MATTHIAS SCHAMP

"Der 9. April am rechten Fuß des Matthias S.", Pressemitteilung Essen 1994

Eine Intervention von Christian Hasucha, Essen 1994

Mittels eines um die Hüfte geschnallten Behälters mit grauer Farbe und eines damit über einen Schlauch verbundenen Spazierstocks (Printstick), an dessen unterem Ende ein Stempelkissen eingelassen ist, wurden am 9. April1994 sämtliche Wege, die eine Person (Matthias S.) an diesem Tag im öffentlichen Raum zurücklegte, auf den Straßen der Stadt Essen als gepunktete Spur markiert.



Einige Tage später wurden entlang dieser Strecken an Laternenpfählen, Bäumen etc. - also an all jenen Orten, die als Träger einer privaten, inoffiziellen, aber an die Öffentlichkeit gerichteten Information Verwendung finden ("Katze entlaufen!" etc.) -mittels Reißzwecken und Klebestreifen Zettel angebracht, welche die Passanten durch eine kurze Beschreibung der Aktion über die Herkunft der grauen Punkte aufklären.



Insgesamt handelt es sich dabei um sehr diskrete Eingriffe, die zuallererst einmal nur eine kleine Irritation erzeugen sollen, welche aber plötzlich zu einer Intensivierung der Wahrnehmung des öffentlichen Raumes als Sphäre eines großen, lebendigen Funktionszusammenhanges anzuwachsen vermag. Zum einen wird dies durch eine Sensibilisierung für die Oberflächenphänomene des Straßenbildes bewirkt, die von einem allover der unterschiedlichsten Grapheme überzogen ist (festgetretene Kaugummis, Vogelkot usw., welche allesamt dazu geeignet sind, Zeugnis abzulegen von dem komplexen System ineinandergreifender Lebensprozesse, das einen jeden umgibt (und an dem jeder beteiligt ist).
Zum anderen ist es das Exemplarische der gepunkteten Spur, das es den Passanten gestattet, sich nach Belieben in Relation dazu zu setzen. Der Spaziergang, der Weg zur Telefonzelle, zum Altglascontainer, das Hundeausführen, der Gang zum Einkaufen, zur Arbeit usw., all diese von zahllosen Menschen zurückgelegten Strecken mögen sich für eine Weile überlappen mit jener gepunkteten Spur, die ja auch nur irgendeinen solchen Gang einer zwar konkreten, aber nur als Exempel dienenden Person manifestiert. Sie mögen eine Zeitlang der Spur folgen, vielleicht plötzlich davon abweichen, um vielleicht später an anderer Stelle erneut darauf zu stoßen...

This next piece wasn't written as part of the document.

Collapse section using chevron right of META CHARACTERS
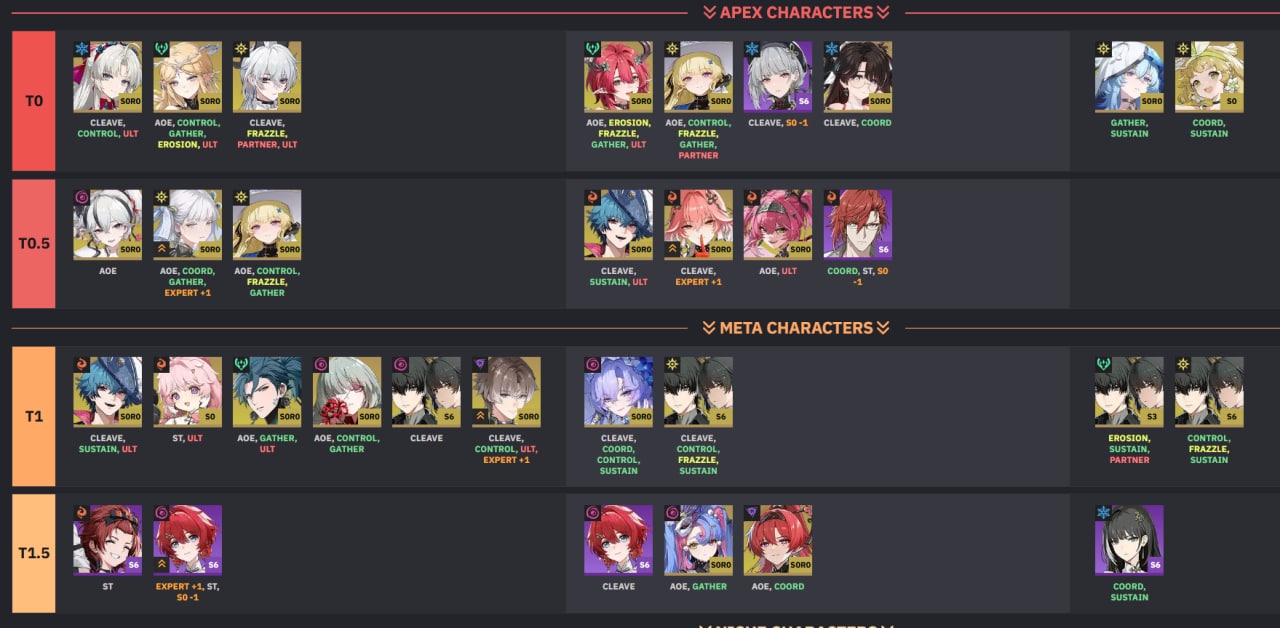The height and width of the screenshot is (628, 1280). [883, 328]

So kann das Projekt dazu beitragen, daß Bewußtsein dafür zu schärfen, daß der öffentliche Raum eben keine an sich nichtssagende Sphäre ist, die man durchquert, um von einem Punkt A zu einem Punkt B zu kommen. Die exemplarisch durchmessene Strecke taugt dazu, diese Erfahrung freizusetzen.

Einige der Hinweiszettel, die zum Teil binnen kürzester Zeit abgerissen wurden, werden in den kommenden Wochen erneuert. Insgesamt ist das Projekt als temporäre Besetzung des öffentlichen Raumes angelegt. In circa zwei Monaten werden die Flecken durch Witterungseinflüsse und Abrieb verschwunden sein. Dies entspricht Hasuchas Verfahrensweise, wie er sie schon in zahlreichen Städten durch derartige Projekte (u.a. in St. Petersburg und in Graz) demonstriert hat, indem er vermeidet, daß sich seine öffentlichen Interventionen durch allzu langen Verbleib in die Sehgewohnheiten einschleifen- und damit die von Ihnen erzeugte Beunruhigung verlorengeht.